Problem:
Please produce an exact transcription of the lines from the one containing "Where should I click to: Click the gray" through the last line of the entries, leaving out every picture.

Dataset entries:
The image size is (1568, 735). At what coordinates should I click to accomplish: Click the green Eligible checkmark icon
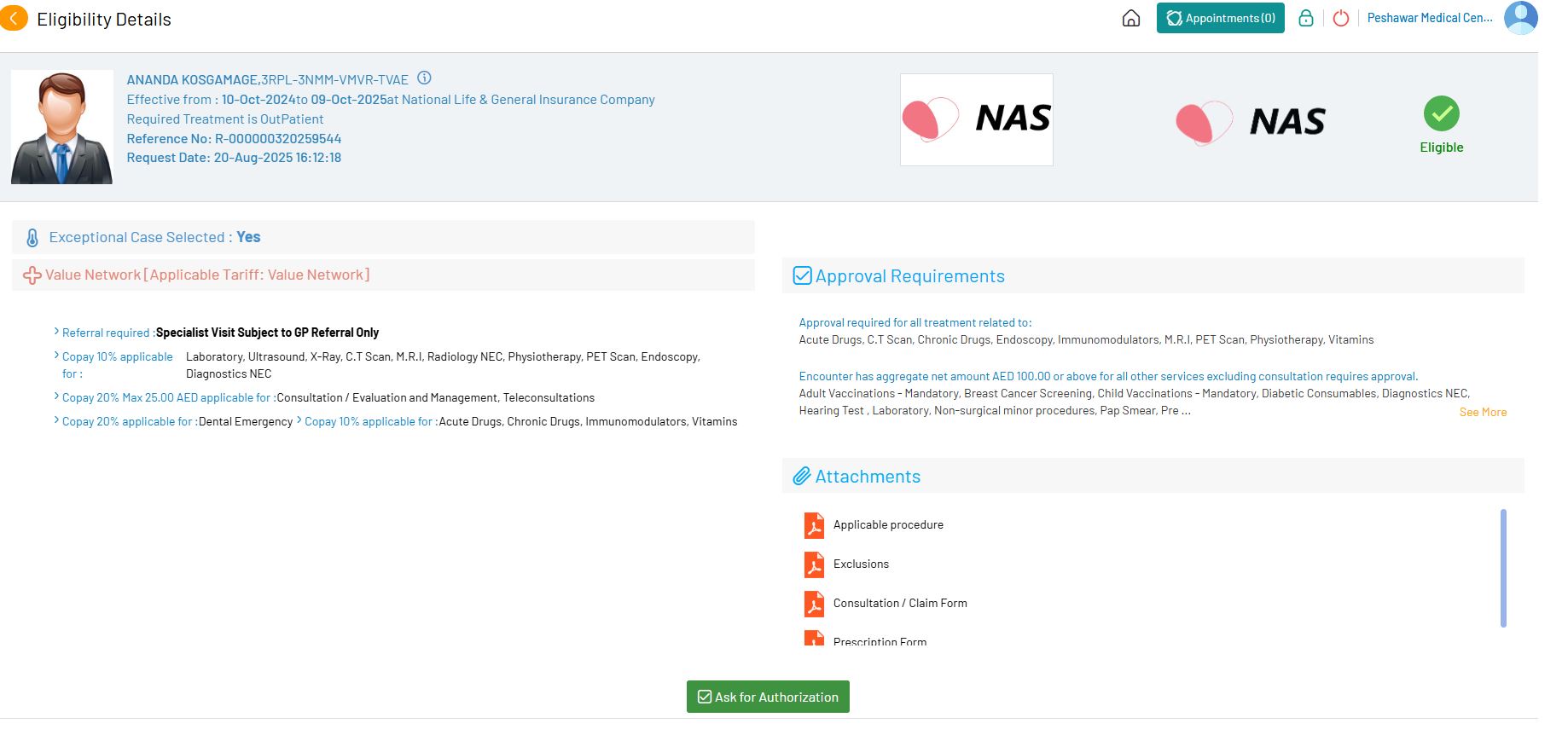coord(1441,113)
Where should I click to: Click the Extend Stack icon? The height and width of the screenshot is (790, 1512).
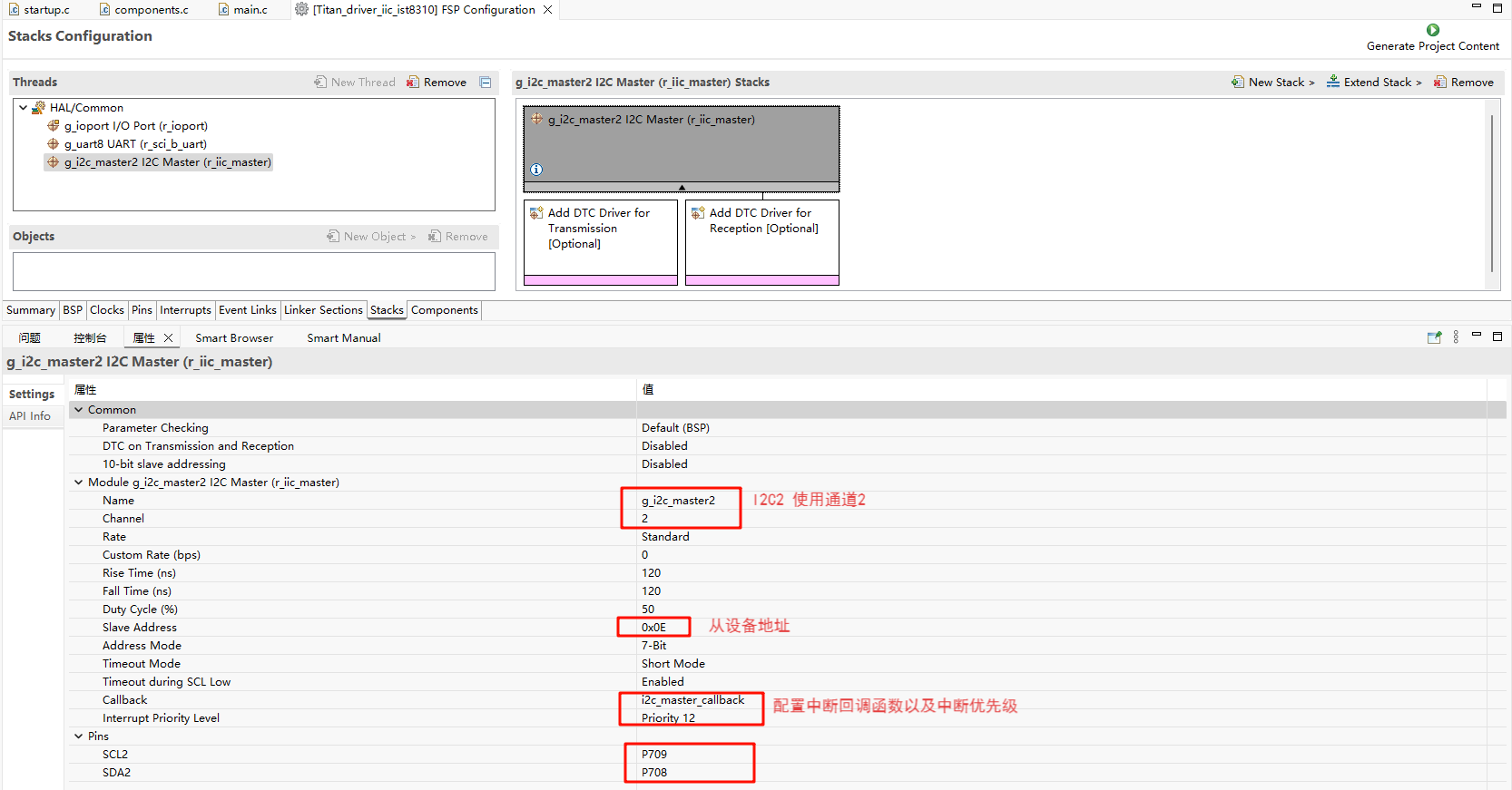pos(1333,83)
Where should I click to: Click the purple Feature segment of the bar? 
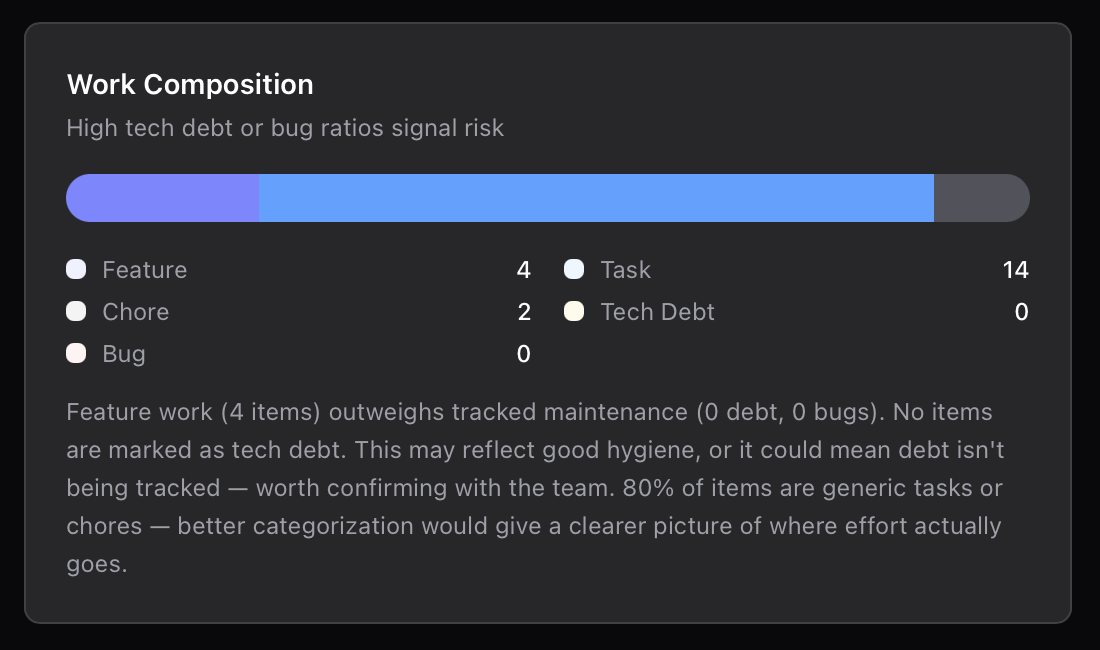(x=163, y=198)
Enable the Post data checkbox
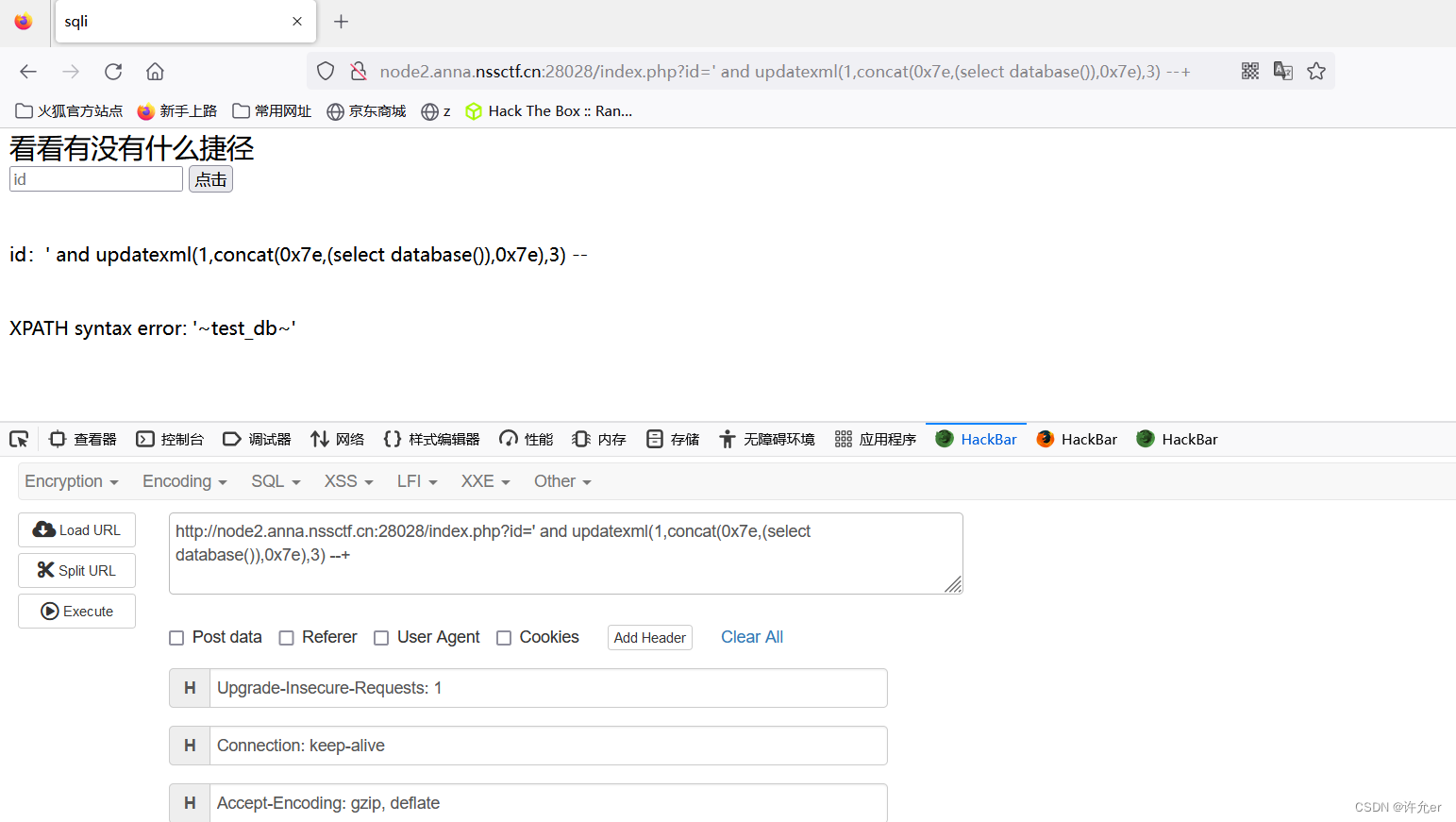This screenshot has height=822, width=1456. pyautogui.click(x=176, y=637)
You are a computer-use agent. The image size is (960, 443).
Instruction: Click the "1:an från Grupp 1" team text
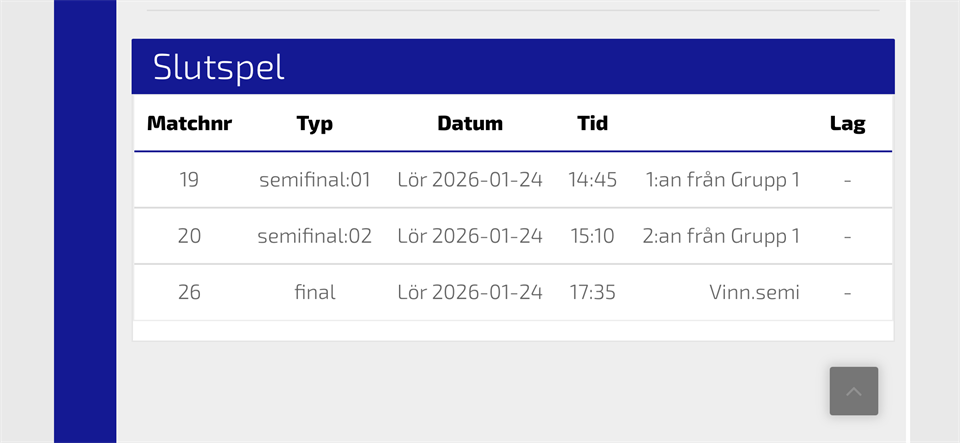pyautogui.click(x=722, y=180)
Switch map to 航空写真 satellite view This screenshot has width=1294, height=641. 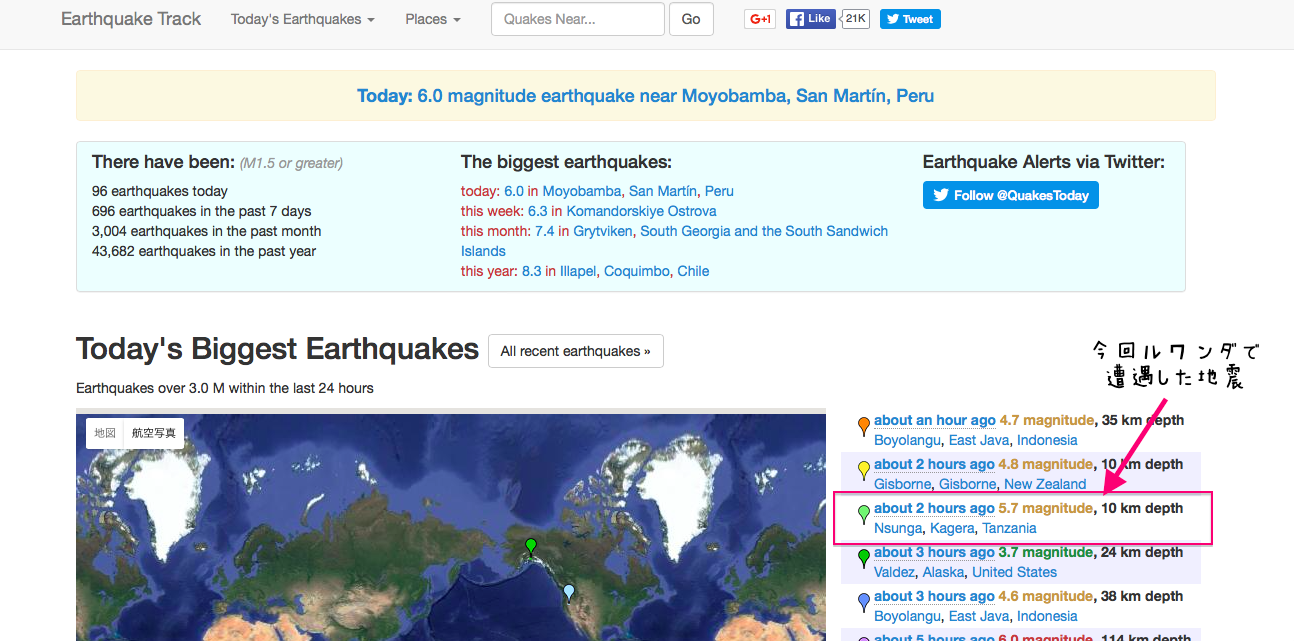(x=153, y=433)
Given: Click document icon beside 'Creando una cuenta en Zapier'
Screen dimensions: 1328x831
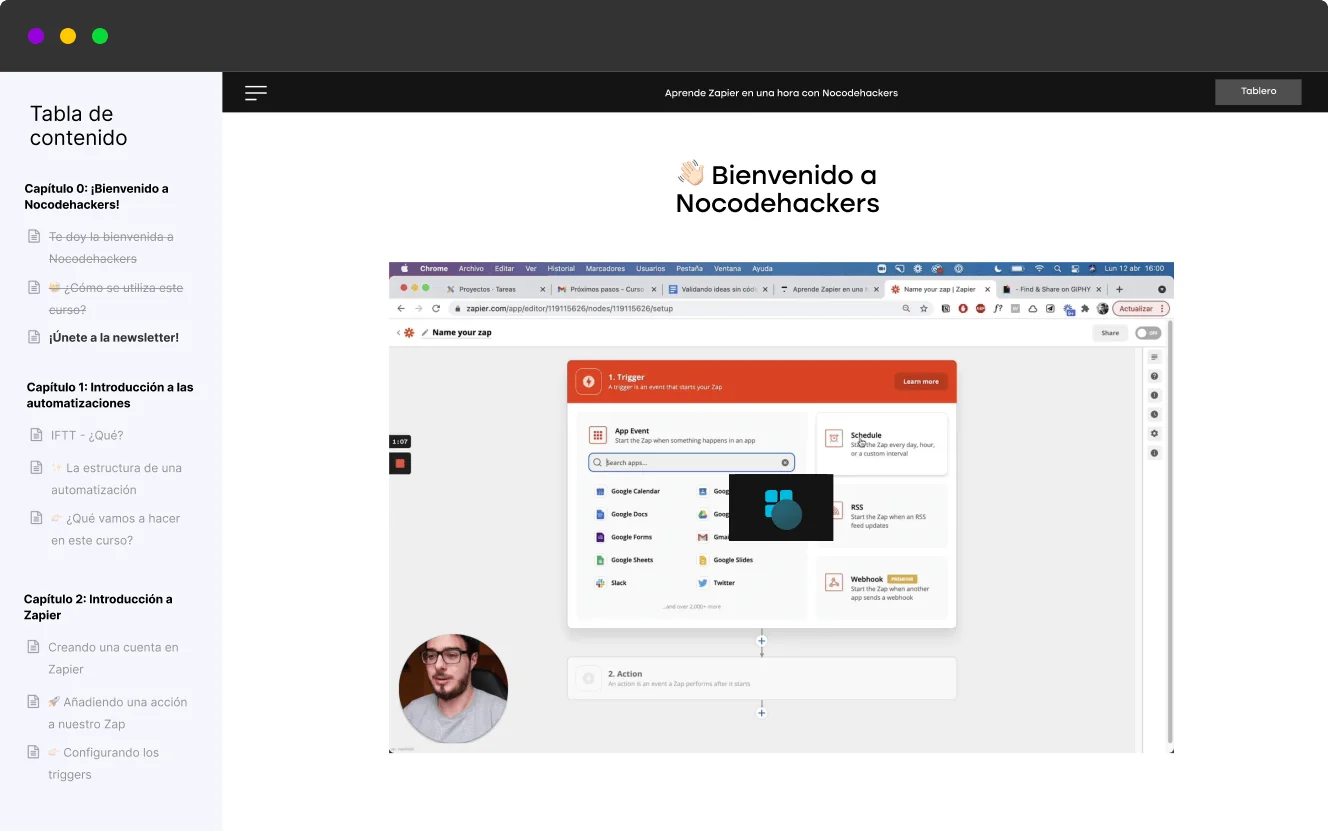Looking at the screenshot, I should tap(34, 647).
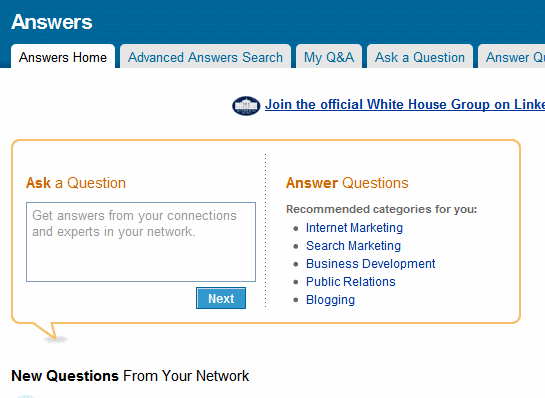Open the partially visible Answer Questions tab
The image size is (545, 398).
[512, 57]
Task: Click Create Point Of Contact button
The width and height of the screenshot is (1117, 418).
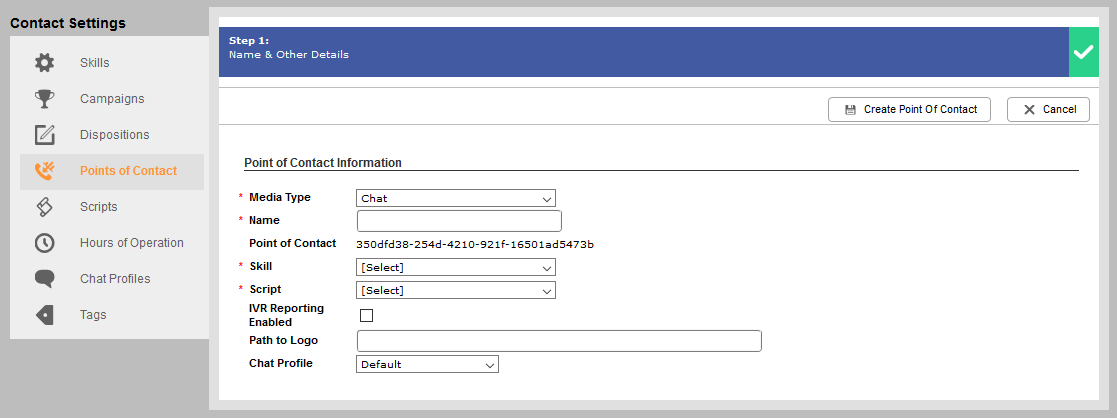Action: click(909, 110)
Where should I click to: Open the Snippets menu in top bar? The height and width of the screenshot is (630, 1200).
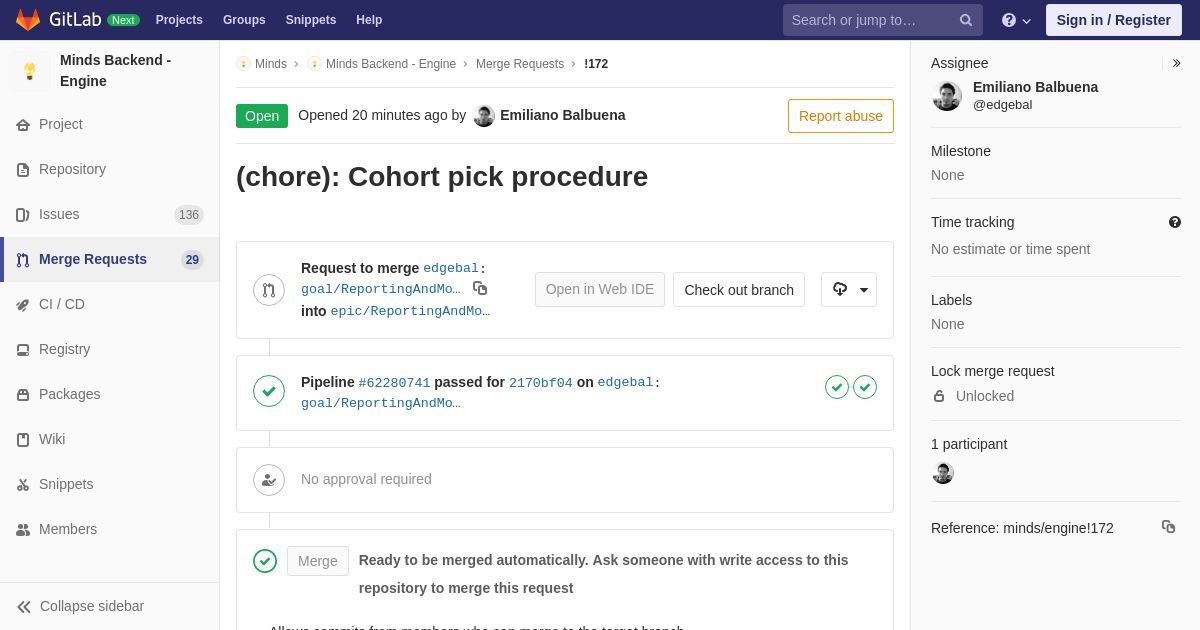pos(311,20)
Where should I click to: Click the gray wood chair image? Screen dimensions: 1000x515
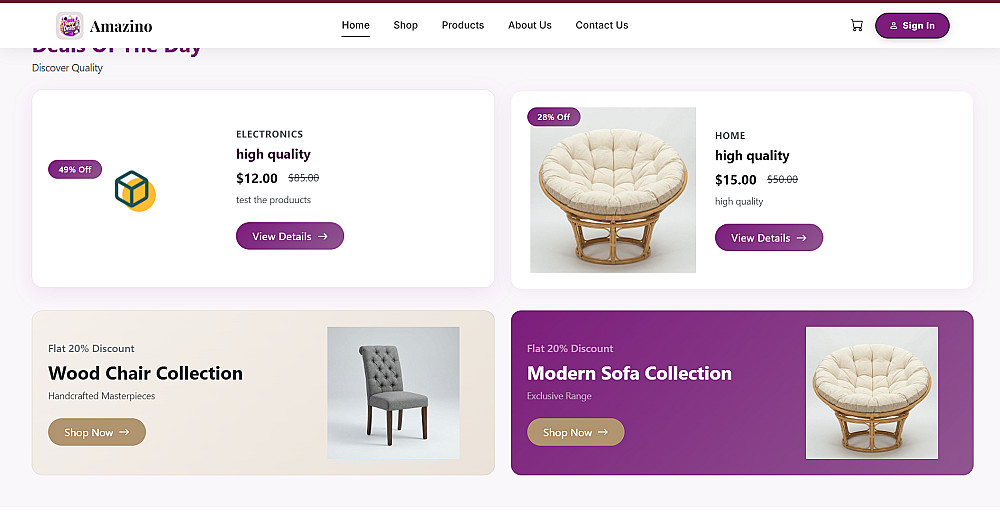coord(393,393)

Reply to the exercise:
Where should I click to: Click the gray wood chair image? Screen dimensions: 1000x515
coord(393,393)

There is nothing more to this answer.